M.P. 1968 nr 24 poz. 158
Przepis ten, Instytutowi dawał specjalne uprawnienia zatwierdzania sprzętu geodezyjnego i podejrzewam, że tu mamy do czynienia z klu tej nazwijmy to "inicjatywy". Instytut od dawna walczy o istnienie i o swój byt link dlatego załatwienie sobie takiego tematu ustawia tą instytucję na długo.
Pisząc o braku przesłanek wynikających z dowodów, miałem na myśli fakty, że jakoś od ponad 20 lat nikt nie słyszał o zdarzeniach błędnych pomiarów, ujawnionych przez służbę geodezyjną, których przyczyną były techniczne wady geodezyjnych urządzeń pomiarowych, geodezyjnych odbiorników GNSS, tachimetrów, teodolitów, skanerów, kamer fotogrametrycznych, niwelatorów itp. Błędy pomiarowe zdarzały się i zdarzają się ale zawsze u podstawy ich występowania jest czynnik ludzki a nie instrumentalny. W obecnym stanie geodezji technologie i techniki są tak zaawansowane, że same wprost automatycznie eliminują ewentualne błędy. Przykład np. przypadki wielodrożności sygnału GNSS jest obecnie likwidowany przez większość odbiorników satelitarnych i to już co najmniej od roku 2011. Kwestia instrumentów robotycznych czy niwelatorów kodowych, co tam Instytut chce legalizować?! Jedyne co może to popsuć. Zresztą po to wprowadzono standardy techniczne pomiarów aby określić dopuszczalne błędy np. "mp" oraz metody kontrolne i obowiązek nadliczbowych iteracji tam gdzie to konieczne.
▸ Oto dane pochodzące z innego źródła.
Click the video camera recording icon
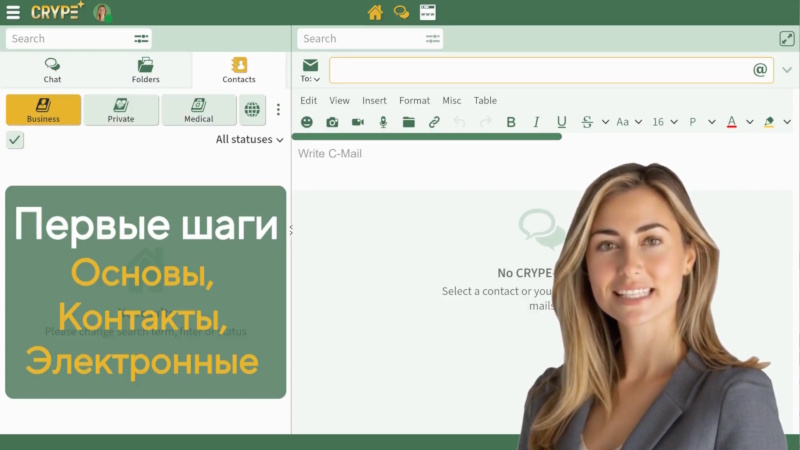This screenshot has height=450, width=800. [358, 122]
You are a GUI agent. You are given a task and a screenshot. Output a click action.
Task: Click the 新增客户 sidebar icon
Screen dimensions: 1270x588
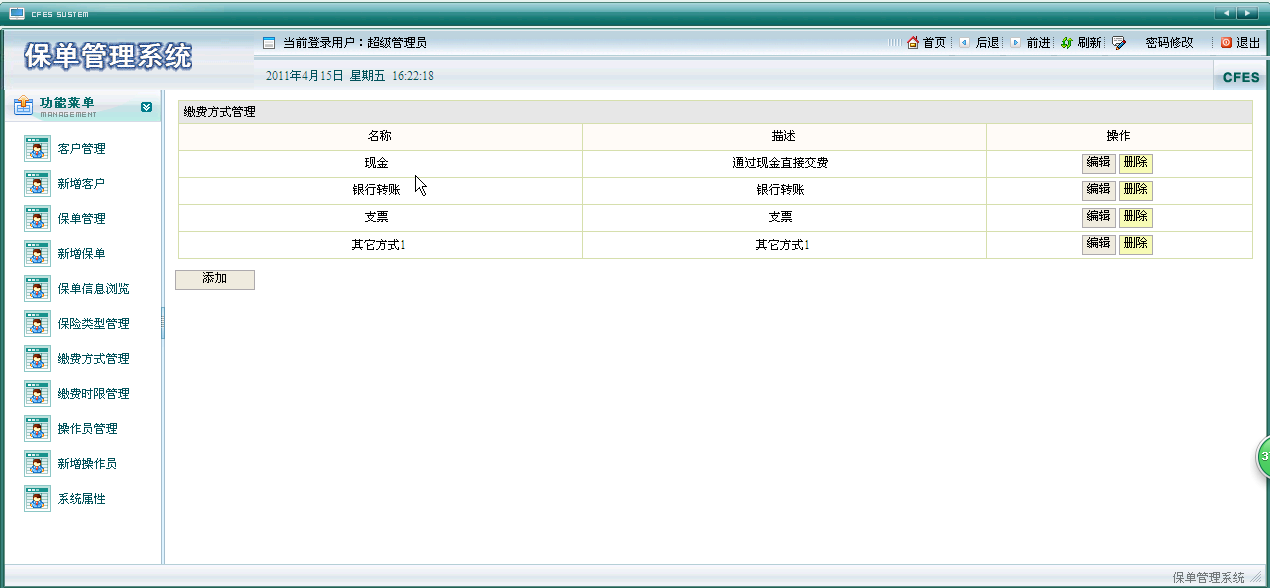click(37, 184)
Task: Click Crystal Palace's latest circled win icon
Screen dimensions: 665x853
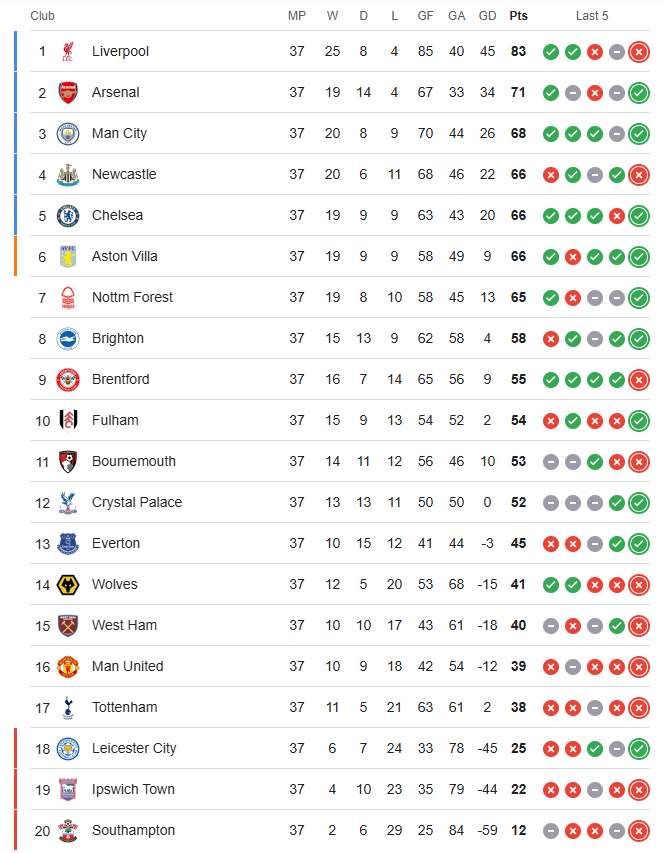Action: [639, 503]
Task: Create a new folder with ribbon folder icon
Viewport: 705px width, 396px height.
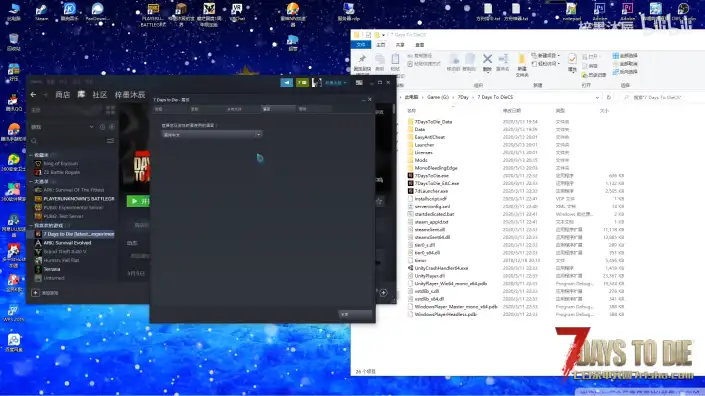Action: 522,59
Dlatego proponuje aby zdobyć dowody na brak przypadków złych danych spowodowanych wadliwym sprzętem geodezyjnym, rozesłanie wniosków do wszystkich WINGiK-ów o informacje publiczną dotyczącą ilości odnotowanych czy zarejestrowanych zdarzeń błędnych pomiarów gromadzonych w PZGiK na przestrzeni ostatnich 20 lat a wynikających z wadliwego sprzętu.